My first taxi ride in Tokyo was a memorable moment. The driver was professionally dressed in a uniform and was wearing white gloves. His hands skillfully and precisely guided the car through Japan’s immaculate capital city.
However, starting today, the role of the uniformed taxi driver in Tokyo will gradually give way to artificial intelligence.
The Japanese robot company, ZMP, is deploying its autonomous vehicle to carry passengers on a 5-kilometer stretch of central Tokyo. It hopes to be fully operational before 40 million tourists arrive in 2020 for the Tokyo Summer Olympics.
Here is a look at the vehicle undergoing noise testing on a controlled track:
Land of the Rising Robots
Japan is a global leader in the production of industrial robots. In 2016, the country exported roughly $1.6 billion dollars’ worth of industrial robots, or 52% of the world’s supply.
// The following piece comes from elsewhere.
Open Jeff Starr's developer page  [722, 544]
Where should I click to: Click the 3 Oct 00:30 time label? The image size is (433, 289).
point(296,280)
The recent purchase of Boston Dynamics, formerly a subsidiary of Google’s parent company, further strengthens Japan’s lead in robot production and usage.
New hardware requires new software. Japan’s deployment of robotic taxis and other forms of automation will require ever-larger amounts of code.
This offers a unique opportunity for software companies looking to expand into the third largest economy. Demand should grow significantly for the design and development of the algorithms required to safely navigate unmanned vehicles throughout Japan’s densely populated cities.
However, I suspect that the bulk of the transportation for the the 2020 Olympics will continue to be provided by white-gloved taxi drivers.